■ Exercise goal
Copy out the entries below in full and exactly.

■ Record excerpts
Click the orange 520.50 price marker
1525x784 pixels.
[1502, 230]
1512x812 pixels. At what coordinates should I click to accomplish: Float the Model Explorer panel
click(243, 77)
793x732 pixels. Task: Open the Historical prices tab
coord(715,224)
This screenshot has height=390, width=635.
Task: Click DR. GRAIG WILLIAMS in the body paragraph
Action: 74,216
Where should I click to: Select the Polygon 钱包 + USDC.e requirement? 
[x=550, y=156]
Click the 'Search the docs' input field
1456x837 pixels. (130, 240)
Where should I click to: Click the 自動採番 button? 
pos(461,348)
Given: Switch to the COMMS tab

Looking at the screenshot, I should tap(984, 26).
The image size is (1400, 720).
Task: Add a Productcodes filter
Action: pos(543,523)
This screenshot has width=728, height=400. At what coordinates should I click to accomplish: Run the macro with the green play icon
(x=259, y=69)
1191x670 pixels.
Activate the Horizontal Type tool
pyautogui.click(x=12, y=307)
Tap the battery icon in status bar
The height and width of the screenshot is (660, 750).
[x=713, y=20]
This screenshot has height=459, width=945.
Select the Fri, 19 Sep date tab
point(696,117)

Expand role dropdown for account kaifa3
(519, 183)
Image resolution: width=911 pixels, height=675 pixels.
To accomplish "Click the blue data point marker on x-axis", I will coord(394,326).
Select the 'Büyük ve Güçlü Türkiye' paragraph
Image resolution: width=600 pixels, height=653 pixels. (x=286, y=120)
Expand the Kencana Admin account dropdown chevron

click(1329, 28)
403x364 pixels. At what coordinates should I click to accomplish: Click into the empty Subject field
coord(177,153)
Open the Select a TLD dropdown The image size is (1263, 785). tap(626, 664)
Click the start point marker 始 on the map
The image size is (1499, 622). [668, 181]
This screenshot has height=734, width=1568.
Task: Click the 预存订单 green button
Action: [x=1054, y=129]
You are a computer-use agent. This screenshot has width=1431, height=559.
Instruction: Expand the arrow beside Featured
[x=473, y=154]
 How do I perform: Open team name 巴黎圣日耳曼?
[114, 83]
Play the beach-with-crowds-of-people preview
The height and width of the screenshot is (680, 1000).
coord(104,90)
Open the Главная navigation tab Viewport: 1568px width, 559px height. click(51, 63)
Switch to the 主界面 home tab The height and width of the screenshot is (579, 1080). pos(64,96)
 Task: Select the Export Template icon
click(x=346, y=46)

■ Answer to this task
Click the orange 520.50 price marker
1525x784 pixels.
[1502, 230]
1512x812 pixels. At what coordinates should I click to accomplish: Float the Model Explorer panel
click(243, 77)
793x732 pixels. Task: Open the Historical prices tab
coord(715,224)
This screenshot has height=390, width=635.
Task: Click DR. GRAIG WILLIAMS in the body paragraph
Action: 74,216
Where should I click to: Select the Polygon 钱包 + USDC.e requirement? 
[x=550, y=156]
Click the 'Search the docs' input field
1456x837 pixels. (130, 240)
Where should I click to: Click the 自動採番 button? 
pos(461,348)
Given: Switch to the COMMS tab

Looking at the screenshot, I should tap(984, 26).
The image size is (1400, 720).
Task: Add a Productcodes filter
Action: pos(543,523)
This screenshot has width=728, height=400. At what coordinates should I click to accomplish: Run the macro with the green play icon
(x=259, y=69)
1191x670 pixels.
Activate the Horizontal Type tool
pyautogui.click(x=12, y=307)
Tap the battery icon in status bar
The height and width of the screenshot is (660, 750).
[x=713, y=20]
This screenshot has height=459, width=945.
Select the Fri, 19 Sep date tab
point(696,117)

Expand role dropdown for account kaifa3
(519, 183)
Image resolution: width=911 pixels, height=675 pixels.
To accomplish "Click the blue data point marker on x-axis", I will coord(394,326).
Select the 'Büyük ve Güçlü Türkiye' paragraph
Image resolution: width=600 pixels, height=653 pixels. (x=286, y=120)
Expand the Kencana Admin account dropdown chevron

click(1329, 28)
403x364 pixels. At what coordinates should I click to accomplish: Click into the empty Subject field
coord(177,153)
Open the Select a TLD dropdown The image size is (1263, 785). tap(626, 664)
Click the start point marker 始 on the map
The image size is (1499, 622). [668, 181]
This screenshot has height=734, width=1568.
Task: Click the 预存订单 green button
Action: [x=1054, y=129]
You are a computer-use agent. This screenshot has width=1431, height=559.
Instruction: Expand the arrow beside Featured
[x=473, y=154]
 How do I perform: Open team name 巴黎圣日耳曼?
[114, 83]
Play the beach-with-crowds-of-people preview
The height and width of the screenshot is (680, 1000).
coord(104,90)
Open the Главная navigation tab Viewport: 1568px width, 559px height. click(51, 63)
Switch to the 主界面 home tab The height and width of the screenshot is (579, 1080). pos(64,96)
 Task: Select the Export Template icon
click(x=346, y=46)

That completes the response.